The answer was bebop, and Evans soon found himself right in the heart of it. He had rented a basement apartment on West 55th Street, and it soon became a gathering place for other up and coming young musicians. Dizzy Gillespie often came by, as did Charlie Parker – and soon a young trumpet player was also gracing the scene. This was Miles Davis. Davis was already playing with Parker’s quintet, and through their mutual association with Evans the Miles Davis Nonet came to form. Evans was talented enough to contribute two custom-made arrangements for the group, which Capitol Records recorded among a series of the group’s singles between 1949 and 1950. These were reissued in 1954 and again in 1957 as what we know today as the classic album, The Birth of the Cool.
Davis would go on to record “Miles Ahead” with the 19-piece Gil Evans Orchestra – their first large-scale collaboration – and the album’s huge critical success led to a series of collaborations between Evans and Davis over the next few years. Among these was a reinterpretation of George Gershwin’s opera Porgy and Bess, which became one of Davis’s bestselling records ever. Their next collaboration was Sketches of Spain, recorded over four sessions in late 1959 and March of 1960.

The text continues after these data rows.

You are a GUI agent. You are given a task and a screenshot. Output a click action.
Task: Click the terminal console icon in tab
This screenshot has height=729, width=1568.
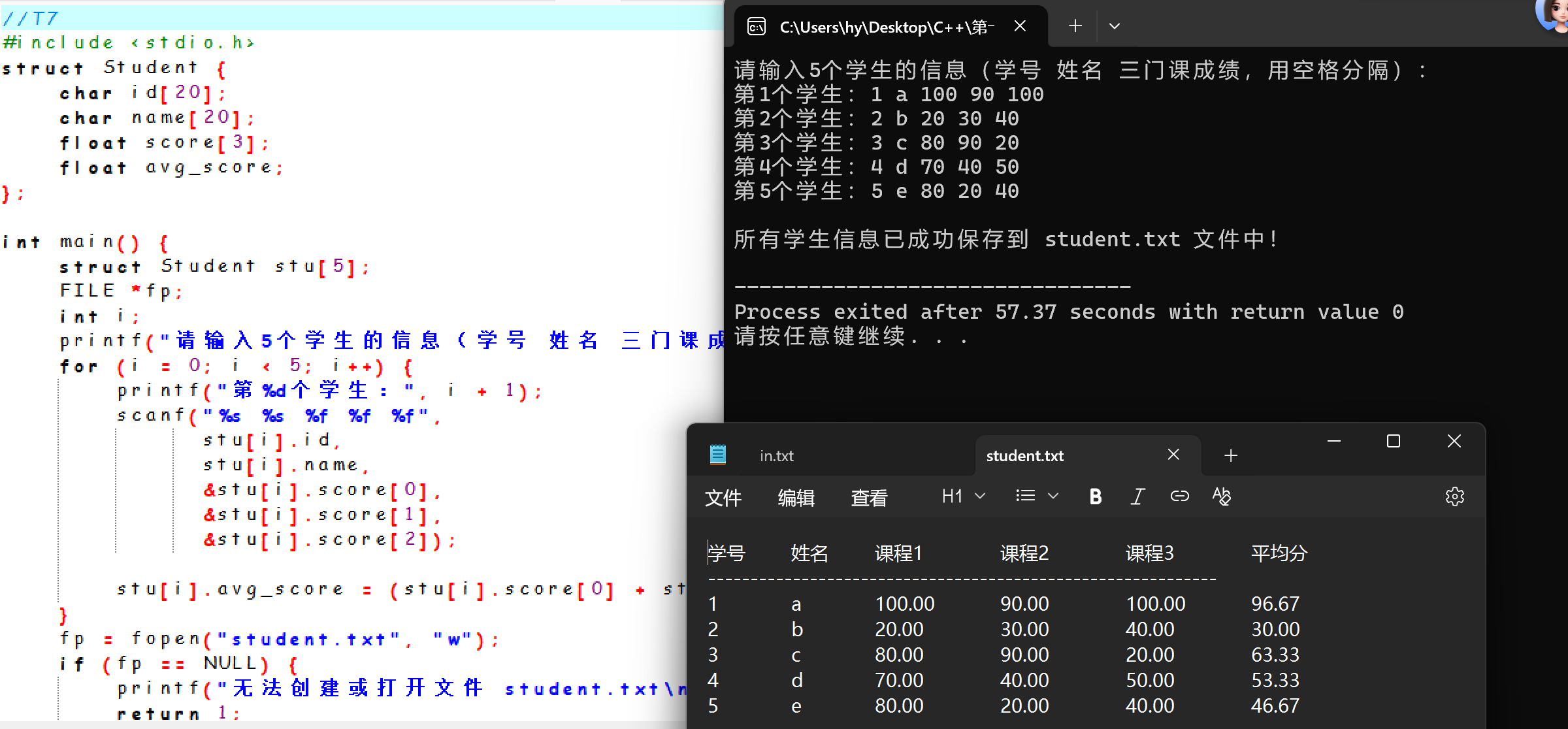757,27
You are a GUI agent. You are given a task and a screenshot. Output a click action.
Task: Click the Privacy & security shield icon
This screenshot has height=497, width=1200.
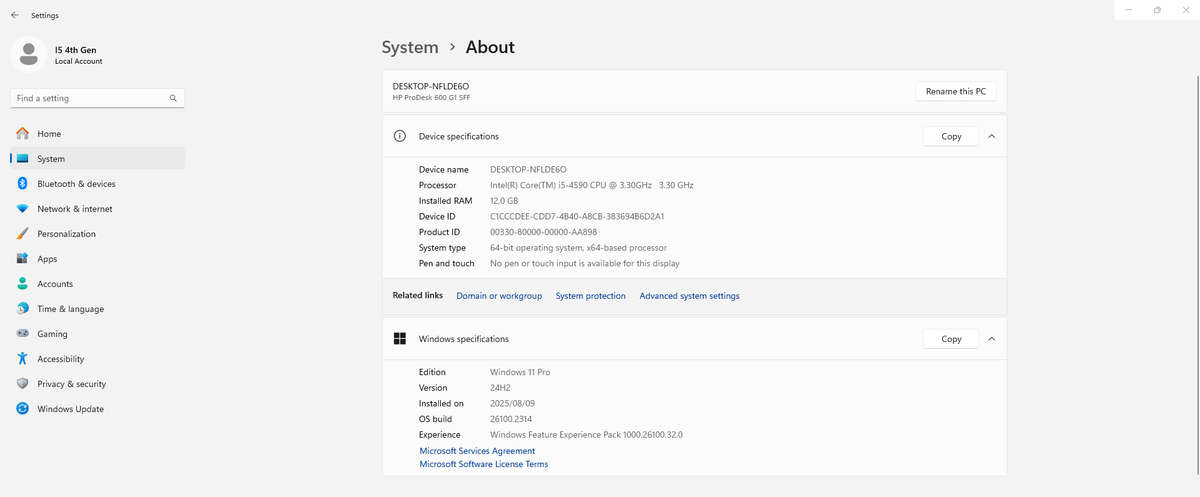(22, 384)
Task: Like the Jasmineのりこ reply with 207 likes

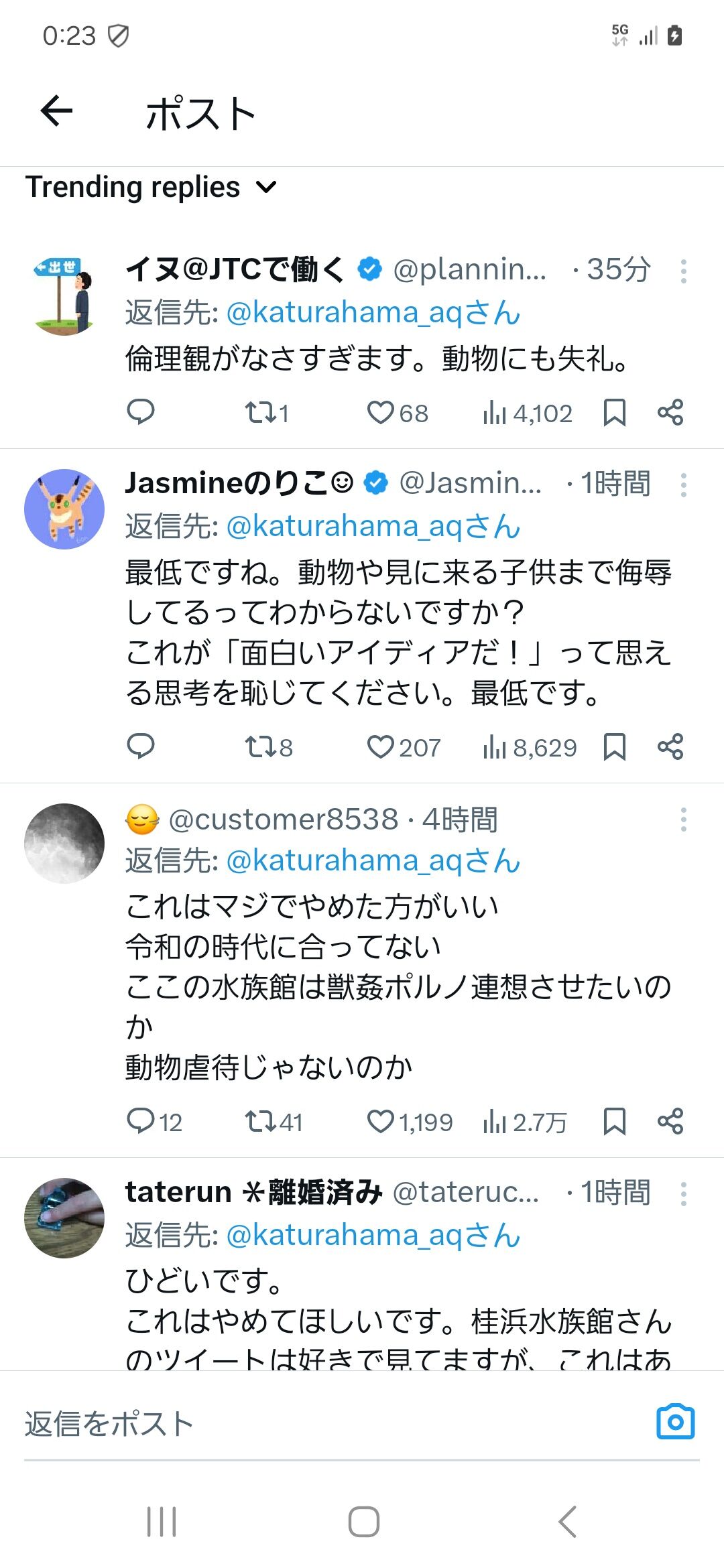Action: (404, 747)
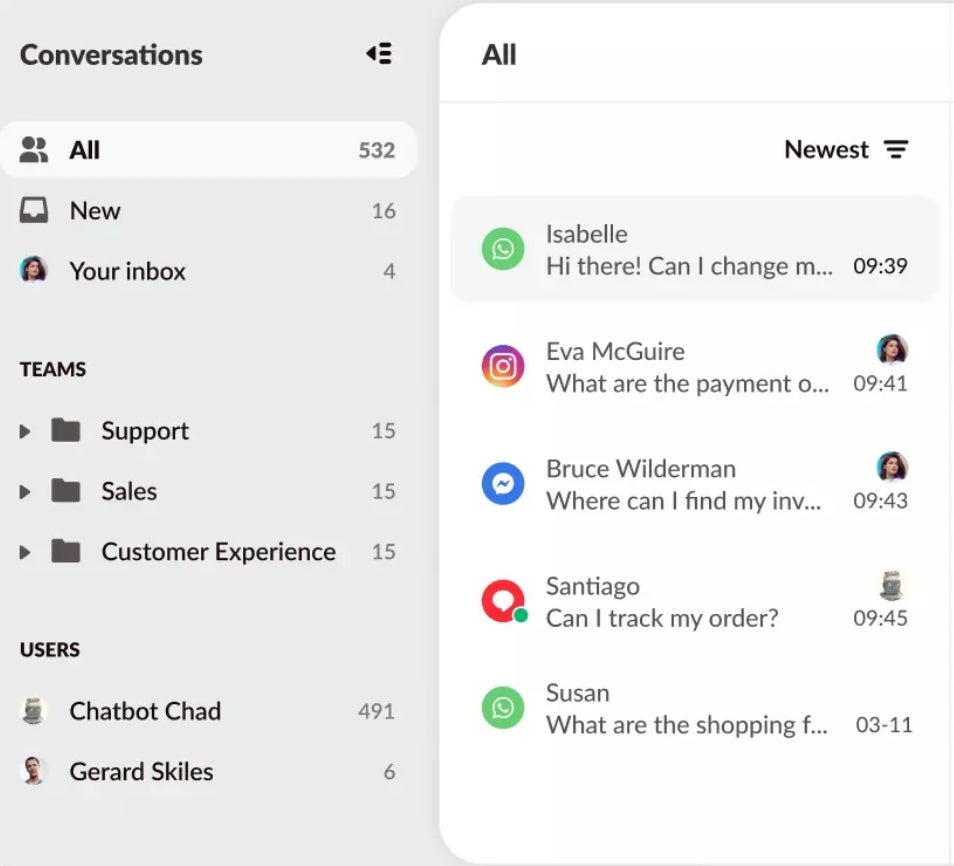Screen dimensions: 954x866
Task: Click the sort filter icon next to Newest
Action: [x=896, y=150]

From there Evans went on to work with many of the jazz greats. In 1959 his orchestra played at the Apollo Theater, sharing the bill with Dinah Washington and Thelonious Monk’s quartet. The next year they played a six-week gig at the Jazz Gallery opposite John Coltrane’s quartet. Sketches of Spain won a Grammy Award a few years later, and Evans himself won several international critics polls for best composer and arranger. He received a Guggenheim Fellowship for composition in 1968, and in 1972 was named a founding artist of the Kennedy Center for the Performing Arts in Washington, D.C.
In 1983, at the age of 71, Evans was still working, doing a regular Monday night performance with his band at Sweet Basil in New York City’s Greenwich Village. He received an honorary doctorate from the New England Conservatory in Boston, Massachusetts, in 1985 – the same year he was awarded a Jazz Masters Fellowship by the National Endowment for the Arts. He died in March of 1988, in Cuernavaca, Mexico, where he’d gone to recuperate from surgery.